Wednesday, April 21, 2010

Giving money to senators not actually all that weird

The NYT had a front page story yesterday in which they suggest that financial firms are trying to buy off the support of the Senate Committee on Agriculture.
A main weapon being wielded to fight the battle, of course, is money. Agriculture Committee members have received $22.8 million in this election cycle from people and organizations affiliated with financial, insurance and real estate companies — two and a half times what they received from agricultural donors, according to the Center for Responsive Politics.

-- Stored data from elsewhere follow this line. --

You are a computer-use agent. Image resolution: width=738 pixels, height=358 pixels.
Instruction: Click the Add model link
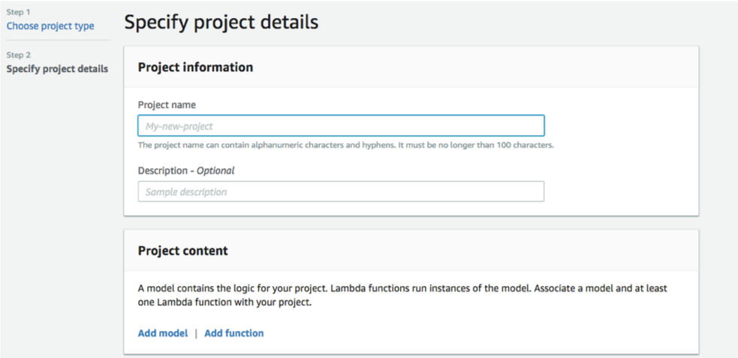click(x=163, y=333)
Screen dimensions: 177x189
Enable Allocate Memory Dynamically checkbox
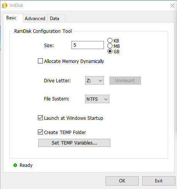click(40, 61)
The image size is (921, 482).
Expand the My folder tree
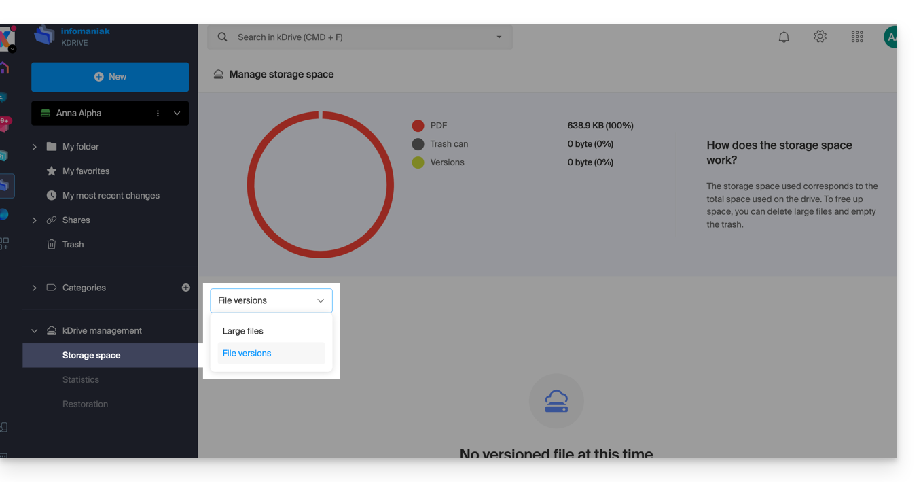tap(35, 147)
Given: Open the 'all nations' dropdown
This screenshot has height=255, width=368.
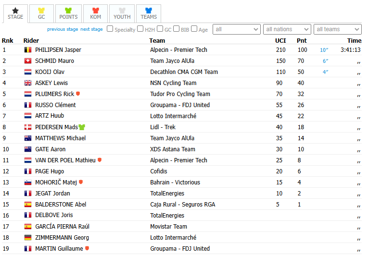Looking at the screenshot, I should click(x=287, y=29).
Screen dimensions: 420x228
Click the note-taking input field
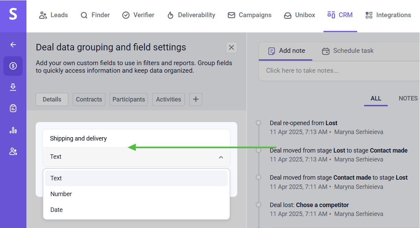(339, 71)
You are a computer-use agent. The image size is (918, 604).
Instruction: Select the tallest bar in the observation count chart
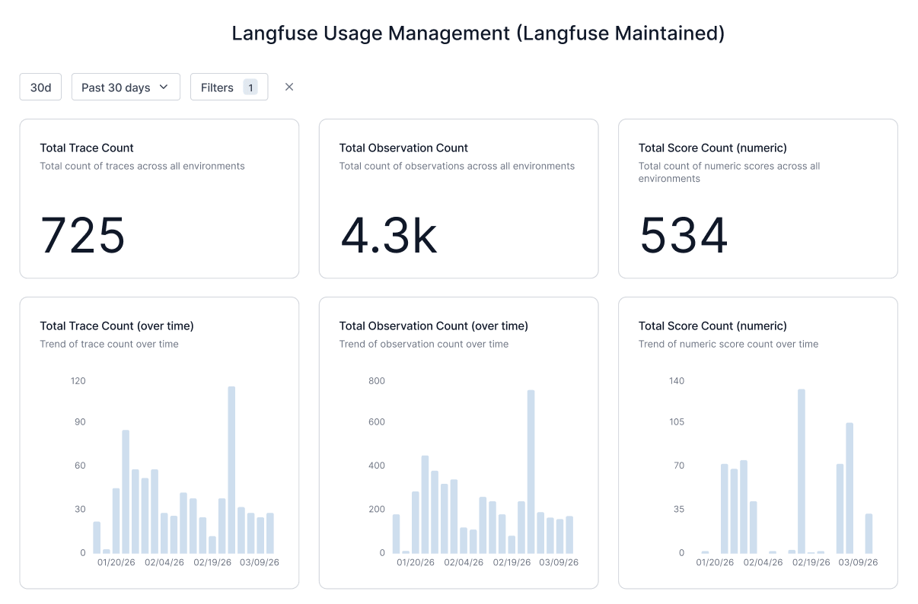531,472
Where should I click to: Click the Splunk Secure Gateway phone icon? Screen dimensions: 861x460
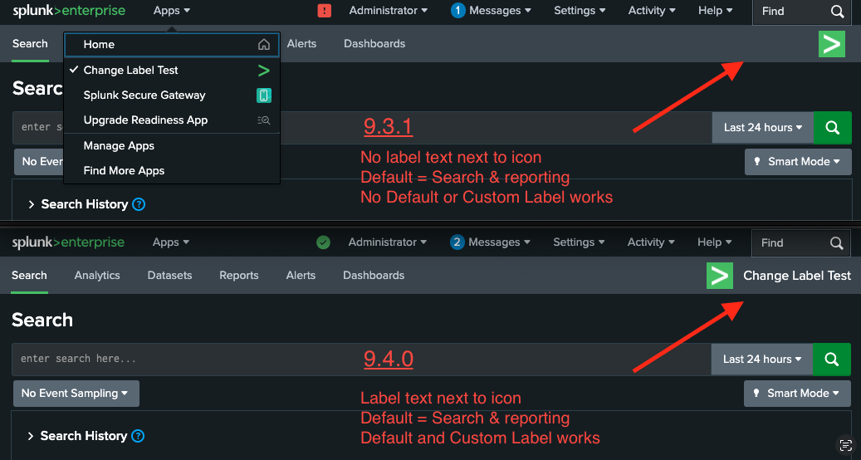264,95
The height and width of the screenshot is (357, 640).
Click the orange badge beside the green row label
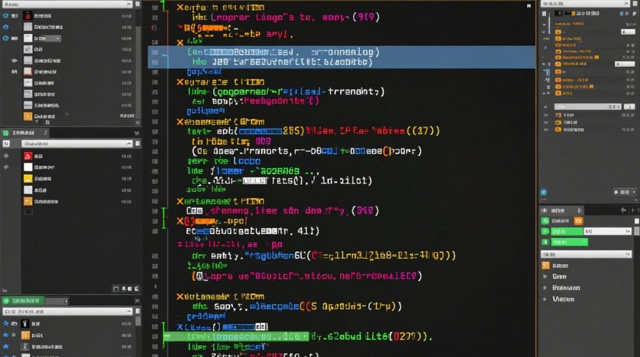578,221
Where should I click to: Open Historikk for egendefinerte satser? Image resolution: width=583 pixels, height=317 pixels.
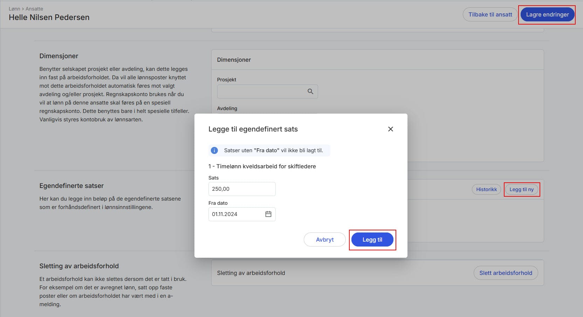pyautogui.click(x=486, y=189)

Much of that lobbying has centered on Senator Blanche Lincoln, the Arkansas Democrat who is the committee’s chairwoman and who last week introduced the bill that would prevent banks from trading derivatives directly.

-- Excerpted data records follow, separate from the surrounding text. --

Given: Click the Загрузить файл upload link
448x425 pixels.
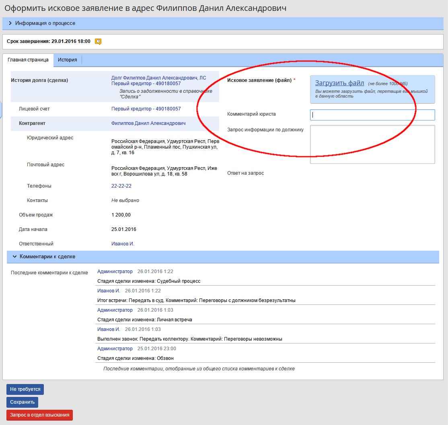Looking at the screenshot, I should [339, 83].
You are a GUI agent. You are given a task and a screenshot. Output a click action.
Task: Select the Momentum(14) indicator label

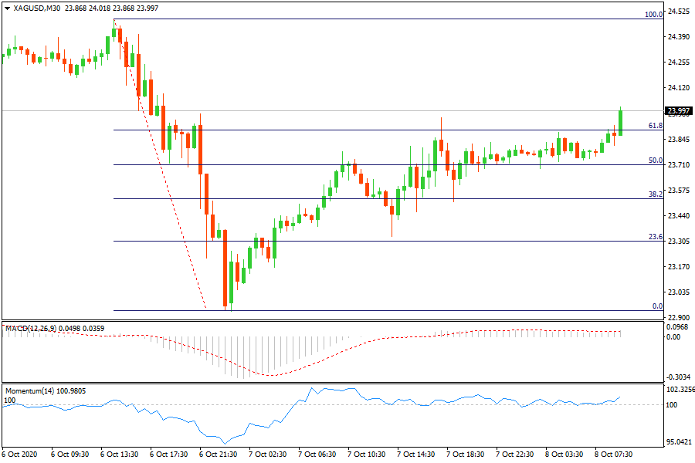pos(35,392)
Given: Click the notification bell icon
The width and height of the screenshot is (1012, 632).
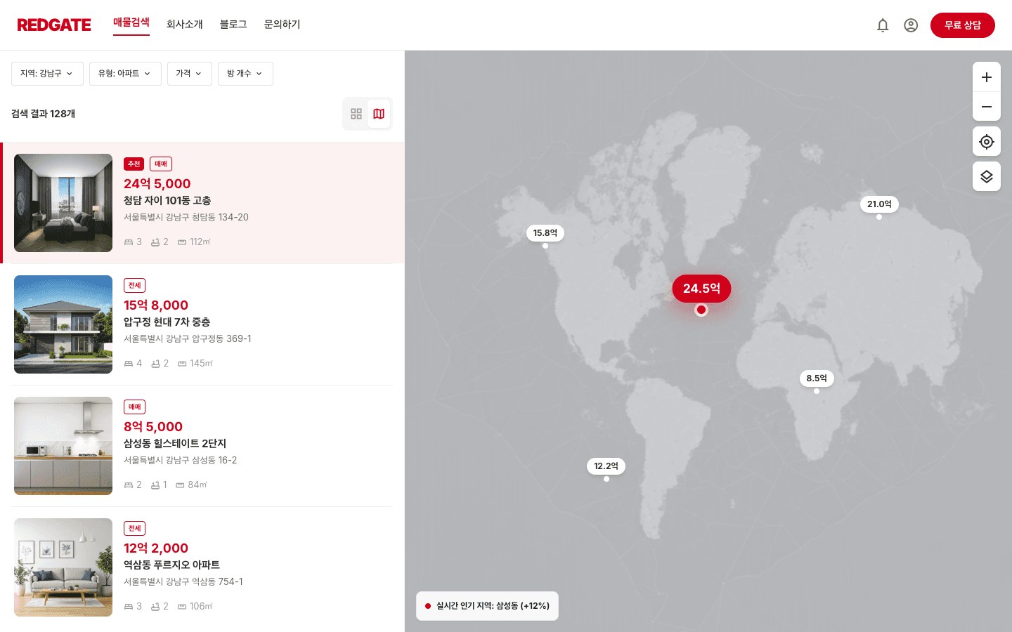Looking at the screenshot, I should pos(883,25).
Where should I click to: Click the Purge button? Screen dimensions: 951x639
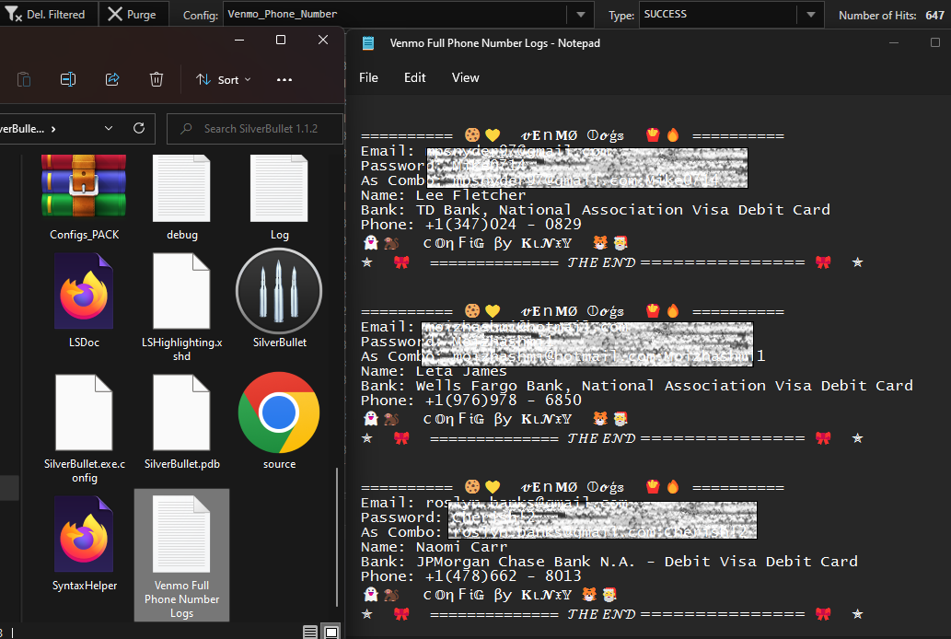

The daughter of a sixth-generation rice farmer, she has found herself navigating a dangerous channel between Wall Street firms, which raised $60,000 at two fund-raisers for her re-election campaign so far this year, and her constituents, many of whom want a crackdown on the speculation that led to the financial crisis.
Other committee members, on both sides of the aisle, also have reaped donations from people and companies in the derivatives business, including Senator Saxby Chambliss of Georgia, who is the committee’s ranking Republican member; Kent Conrad, the North Dakota Democrat; and Charles E. Grassley, the Iowa Republican.
Sounds curious, all right!  Except that Lincoln, Conrad, and Grassley also sit on the Senate Finance Committee.  The Times might have mentioned that.